═════ SUPPLIED RECORDS

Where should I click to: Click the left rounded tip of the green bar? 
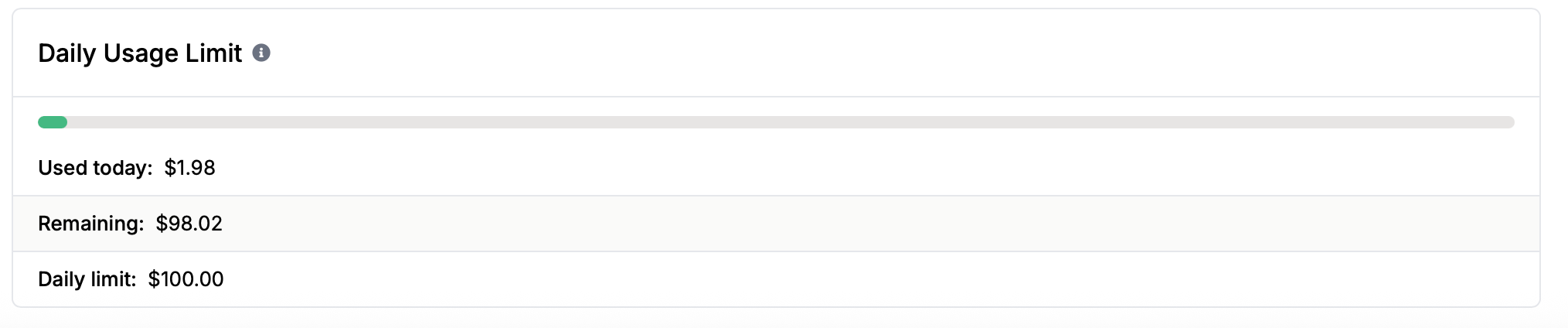pyautogui.click(x=42, y=122)
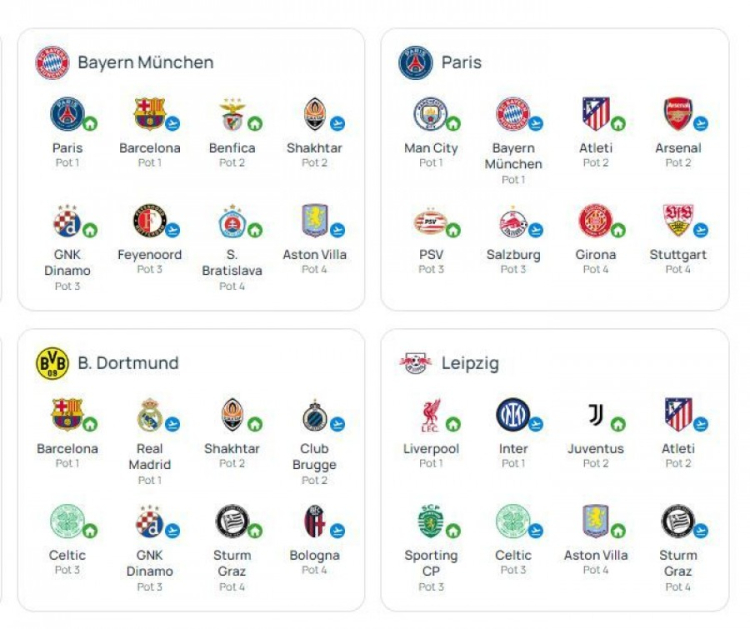This screenshot has height=629, width=750.
Task: Click the away badge beside the Inter crest
Action: tap(535, 424)
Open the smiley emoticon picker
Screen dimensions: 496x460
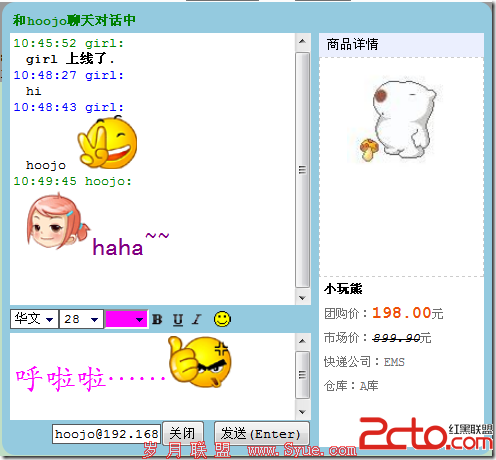point(222,319)
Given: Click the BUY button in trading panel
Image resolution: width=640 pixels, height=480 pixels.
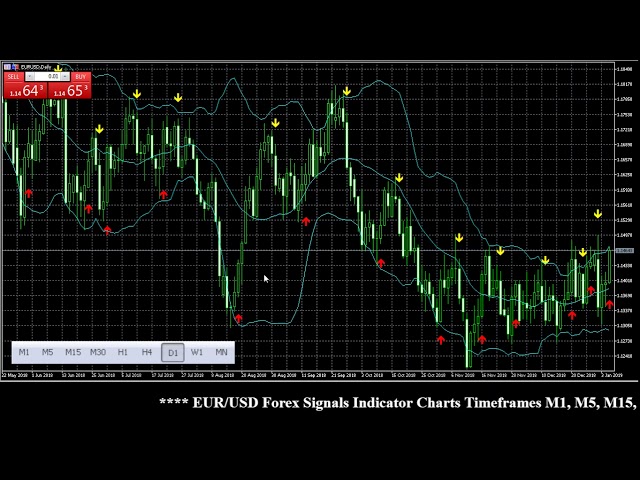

══════════

TASK STATEMENT -
Leaving the pictures out, write out every entry exactly.

ANSWER SPACE -
Where should I click to: Click the left rounded tip of the green bar? 
pyautogui.click(x=42, y=122)
This screenshot has height=629, width=750.
Task: Click the away badge beside the Inter crest
Action: tap(535, 424)
Open the smiley emoticon picker
Screen dimensions: 496x460
point(222,319)
Given: Click the BUY button in trading panel
Image resolution: width=640 pixels, height=480 pixels.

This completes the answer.